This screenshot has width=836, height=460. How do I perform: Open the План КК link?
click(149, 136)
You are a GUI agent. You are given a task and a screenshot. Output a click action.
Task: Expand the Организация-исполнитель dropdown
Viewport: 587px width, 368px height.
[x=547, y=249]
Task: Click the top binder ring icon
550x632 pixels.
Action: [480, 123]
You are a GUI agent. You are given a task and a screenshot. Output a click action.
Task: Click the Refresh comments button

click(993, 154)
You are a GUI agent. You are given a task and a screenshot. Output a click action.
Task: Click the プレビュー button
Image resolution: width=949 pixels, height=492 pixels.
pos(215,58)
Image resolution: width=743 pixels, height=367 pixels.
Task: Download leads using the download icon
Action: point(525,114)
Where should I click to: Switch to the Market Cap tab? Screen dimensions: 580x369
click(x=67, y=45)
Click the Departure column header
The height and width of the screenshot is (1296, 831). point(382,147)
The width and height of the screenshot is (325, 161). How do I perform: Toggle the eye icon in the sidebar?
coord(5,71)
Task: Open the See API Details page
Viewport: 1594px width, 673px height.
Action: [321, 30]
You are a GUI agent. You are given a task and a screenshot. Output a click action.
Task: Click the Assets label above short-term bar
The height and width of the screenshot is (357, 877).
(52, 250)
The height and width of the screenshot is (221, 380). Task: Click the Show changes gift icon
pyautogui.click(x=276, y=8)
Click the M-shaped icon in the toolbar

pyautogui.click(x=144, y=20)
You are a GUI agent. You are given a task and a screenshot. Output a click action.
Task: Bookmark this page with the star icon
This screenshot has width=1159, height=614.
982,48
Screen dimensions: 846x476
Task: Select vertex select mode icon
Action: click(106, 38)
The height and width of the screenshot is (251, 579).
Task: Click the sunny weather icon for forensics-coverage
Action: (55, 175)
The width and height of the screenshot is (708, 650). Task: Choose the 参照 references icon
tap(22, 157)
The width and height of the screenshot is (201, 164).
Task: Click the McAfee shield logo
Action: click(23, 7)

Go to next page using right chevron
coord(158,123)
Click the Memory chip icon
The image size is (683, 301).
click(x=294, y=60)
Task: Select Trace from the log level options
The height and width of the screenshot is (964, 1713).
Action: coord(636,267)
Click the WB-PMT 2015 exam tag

## GIVEN EXERCISE
Rewrite the listing from its first line through the line containing "click(993, 154)", with "screenshot" replaced by "screen capture" everywhere and nothing else altered.

## THE OUTPUT
This screen capture has width=836, height=460. How do I perform: Open the План КК link?
click(149, 136)
You are a GUI agent. You are given a task and a screen capture. Output a click action.
Task: Expand the Организация-исполнитель dropdown
Viewport: 587px width, 368px height.
[x=547, y=249]
Task: Click the top binder ring icon
550x632 pixels.
Action: [480, 123]
You are a GUI agent. You are given a task and a screen capture. Output a click action.
Task: Click the Refresh comments button

click(993, 154)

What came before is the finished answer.